**What to work on:** In this exercise, the entries below are to be transcribed exactly, line by line.

**Data for this task:**
▼
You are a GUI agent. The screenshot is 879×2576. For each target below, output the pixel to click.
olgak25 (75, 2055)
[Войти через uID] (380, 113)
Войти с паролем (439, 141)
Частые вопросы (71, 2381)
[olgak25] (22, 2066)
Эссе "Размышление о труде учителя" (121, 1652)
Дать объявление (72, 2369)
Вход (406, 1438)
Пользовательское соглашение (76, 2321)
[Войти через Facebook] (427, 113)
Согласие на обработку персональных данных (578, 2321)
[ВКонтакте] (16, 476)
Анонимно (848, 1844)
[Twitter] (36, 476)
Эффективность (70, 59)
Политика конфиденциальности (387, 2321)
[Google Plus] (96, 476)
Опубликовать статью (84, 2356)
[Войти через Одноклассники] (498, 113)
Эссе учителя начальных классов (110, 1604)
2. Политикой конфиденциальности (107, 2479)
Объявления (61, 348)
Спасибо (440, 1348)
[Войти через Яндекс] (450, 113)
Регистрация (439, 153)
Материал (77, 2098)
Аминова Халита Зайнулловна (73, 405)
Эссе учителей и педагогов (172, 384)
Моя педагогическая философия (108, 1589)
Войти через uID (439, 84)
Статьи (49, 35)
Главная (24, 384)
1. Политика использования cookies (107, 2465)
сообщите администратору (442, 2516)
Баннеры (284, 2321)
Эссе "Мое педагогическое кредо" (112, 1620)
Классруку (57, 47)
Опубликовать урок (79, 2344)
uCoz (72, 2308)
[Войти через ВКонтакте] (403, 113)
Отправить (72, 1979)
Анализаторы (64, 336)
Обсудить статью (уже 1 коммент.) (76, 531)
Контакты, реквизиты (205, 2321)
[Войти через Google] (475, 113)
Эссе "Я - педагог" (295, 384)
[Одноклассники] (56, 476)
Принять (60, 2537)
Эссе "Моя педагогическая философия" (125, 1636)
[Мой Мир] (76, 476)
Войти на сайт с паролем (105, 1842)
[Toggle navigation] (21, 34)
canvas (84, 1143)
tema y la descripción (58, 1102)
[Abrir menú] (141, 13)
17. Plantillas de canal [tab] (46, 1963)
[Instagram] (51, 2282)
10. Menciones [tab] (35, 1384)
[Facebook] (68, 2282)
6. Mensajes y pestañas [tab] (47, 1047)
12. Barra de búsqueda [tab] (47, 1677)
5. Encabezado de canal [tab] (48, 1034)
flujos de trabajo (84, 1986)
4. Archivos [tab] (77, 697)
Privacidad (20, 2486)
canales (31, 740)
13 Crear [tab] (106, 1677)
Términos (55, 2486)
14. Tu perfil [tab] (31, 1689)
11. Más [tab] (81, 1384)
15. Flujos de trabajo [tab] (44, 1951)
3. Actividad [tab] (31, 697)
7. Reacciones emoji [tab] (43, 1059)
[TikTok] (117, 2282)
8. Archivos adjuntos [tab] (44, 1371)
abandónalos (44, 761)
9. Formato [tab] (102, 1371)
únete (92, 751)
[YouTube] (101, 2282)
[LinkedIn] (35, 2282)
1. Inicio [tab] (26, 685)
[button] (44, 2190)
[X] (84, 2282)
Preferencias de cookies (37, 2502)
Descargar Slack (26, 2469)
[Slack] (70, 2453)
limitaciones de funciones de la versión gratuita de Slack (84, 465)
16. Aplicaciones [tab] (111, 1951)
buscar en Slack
▲
**Answer to the exercise:**
You are a GUI agent. The screenshot is 879×2576. For each target below, output the pixel to click.
olgak25 (75, 2055)
[Войти через uID] (380, 113)
Войти с паролем (439, 141)
Частые вопросы (71, 2381)
[olgak25] (22, 2066)
Эссе "Размышление о труде учителя" (121, 1652)
Дать объявление (72, 2369)
Вход (406, 1438)
Пользовательское соглашение (76, 2321)
[Войти через Facebook] (427, 113)
Согласие на обработку персональных данных (578, 2321)
[ВКонтакте] (16, 476)
Анонимно (848, 1844)
[Twitter] (36, 476)
Эффективность (70, 59)
Политика конфиденциальности (387, 2321)
[Google Plus] (96, 476)
Опубликовать статью (84, 2356)
[Войти через Одноклассники] (498, 113)
Эссе учителя начальных классов (110, 1604)
2. Политикой конфиденциальности (107, 2479)
Объявления (61, 348)
Спасибо (440, 1348)
[Войти через Яндекс] (450, 113)
Регистрация (439, 153)
Материал (77, 2098)
Аминова Халита Зайнулловна (73, 405)
Эссе учителей и педагогов (172, 384)
Моя педагогическая философия (108, 1589)
Войти через uID (439, 84)
Статьи (49, 35)
Главная (24, 384)
1. Политика использования cookies (107, 2465)
сообщите администратору (442, 2516)
Баннеры (284, 2321)
Эссе "Мое педагогическое кредо" (112, 1620)
Классруку (57, 47)
Опубликовать урок (79, 2344)
uCoz (72, 2308)
[Войти через ВКонтакте] (403, 113)
Отправить (72, 1979)
Анализаторы (64, 336)
Обсудить статью (уже 1 коммент.) (76, 531)
Контакты, реквизиты (205, 2321)
[Войти через Google] (475, 113)
Эссе "Я - педагог" (295, 384)
[Одноклассники] (56, 476)
Принять (60, 2537)
Эссе "Моя педагогическая философия" (125, 1636)
[Мой Мир] (76, 476)
Войти на сайт с паролем (105, 1842)
[Toggle navigation] (21, 34)
canvas (84, 1143)
tema y la descripción (58, 1102)
[Abrir menú] (141, 13)
17. Plantillas de canal [tab] (46, 1963)
[Instagram] (51, 2282)
10. Menciones [tab] (35, 1384)
[Facebook] (68, 2282)
6. Mensajes y pestañas [tab] (47, 1047)
12. Barra de búsqueda [tab] (47, 1677)
5. Encabezado de canal [tab] (48, 1034)
flujos de trabajo (84, 1986)
4. Archivos [tab] (77, 697)
Privacidad (20, 2486)
canales (31, 740)
13 Crear [tab] (106, 1677)
Términos (55, 2486)
14. Tu perfil [tab] (31, 1689)
11. Más [tab] (81, 1384)
15. Flujos de trabajo [tab] (44, 1951)
3. Actividad [tab] (31, 697)
7. Reacciones emoji [tab] (43, 1059)
[TikTok] (117, 2282)
8. Archivos adjuntos [tab] (44, 1371)
abandónalos (44, 761)
9. Formato [tab] (102, 1371)
únete (92, 751)
[YouTube] (101, 2282)
[LinkedIn] (35, 2282)
1. Inicio [tab] (26, 685)
[button] (44, 2190)
[X] (84, 2282)
Preferencias de cookies (37, 2502)
Descargar Slack (26, 2469)
[Slack] (70, 2453)
limitaciones de funciones de la versión gratuita de Slack (84, 465)
16. Aplicaciones [tab] (111, 1951)
buscar en Slack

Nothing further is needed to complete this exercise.